IMPASSE
Gestão de Kayo Amado alega que sindicato não vêm acatando liminar que limita adesão de trabalhadores que atuam em serviços essenciais
Redação BS9
21/03/2022 — segunda-feira às 18h10
Servidores são contra a proposta de corrigir os vencimentos em 1,8%, ante 16% de inflação em dois anos em reajuste - (foto: reprodução Faceboook)
A Prefeitura de São Vicente solicitou nesta segunda-feira, dia 21, a antecipação da audiência de conciliação com o Sindicato dos Servidores de São Vicente (SindServ-SV).
De acordo com a Administração Municipal, os representantes dos servidores judicializaram a negociação e não vêm acatando a decisão liminar do TJ-SP de manter 80% de funcionários que atuam em serviços essenciais e 30% dos demais trabalhadores, percentuais que garantem o funcionamento de equipamentos e da prestação de serviços.

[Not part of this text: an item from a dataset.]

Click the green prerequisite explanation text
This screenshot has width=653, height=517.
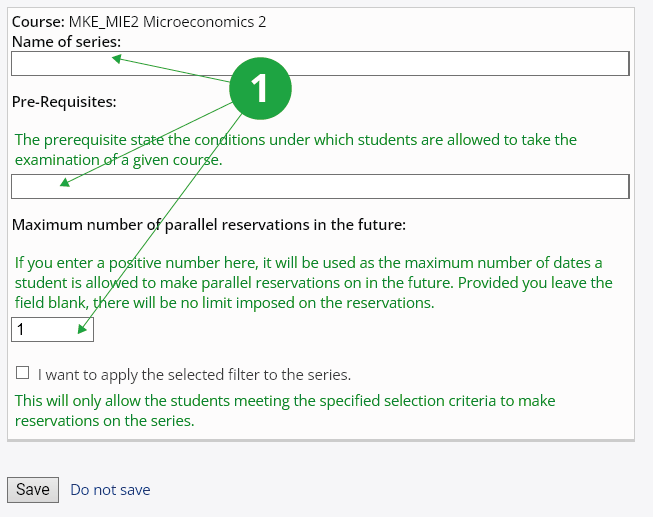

“O sindicato não está cumprindo com a fiscalização de manter a porcentagem de servidores trabalhando e isso vem prejudicando a população, especialmente nos serviços essenciais”, afirmou secretário de Gestão, Yuri Batista Câmara.
A Prefeitura sustenta que um exemplo do descumprimento da liminar, por parte dos grevistas, acontece na área da saúde. Segundo a gestão do prefeito Kayo Amado, o serviço vem sendo prejudicado no antigo Crei, com alguns plantões sendo executados com apenas 18% do quadro dos auxiliares de enfermagem comparecendo ao trabalho, quando a liminar determina que 80% estejam exercendo suas atividades.
O sindicato ficou incumbido de fiscalizar e, caso descumpra a decisão judicial, pode receber multa diária de R$ 50 mil.
“Fizemos várias reuniões entre outubro de 2021 e fevereiro de 2022, explicando o cenário econômico e o limite orçamentário. Sempre dialogamos abertamente sobre o atual momento da Prefeitura, e não faltou esforços para chegarmos num acordo. Por isso estamos solicitando a antecipação da audiência para resolver o quanto antes essa situação para que a população não continue sendo prejudicada”, afirmou Kayo Amado.
Há quase duas semanas
Os servidores municipais de São Vicente entraram em greve no último dia 10. A categoria reivindica 16% de reajuste salarial para compensar as perdas causadas pela inflação nos últimos dois anos. A última proposta feita pela Prefeitura, já rejeitada em assembleia, foi de 1,8%.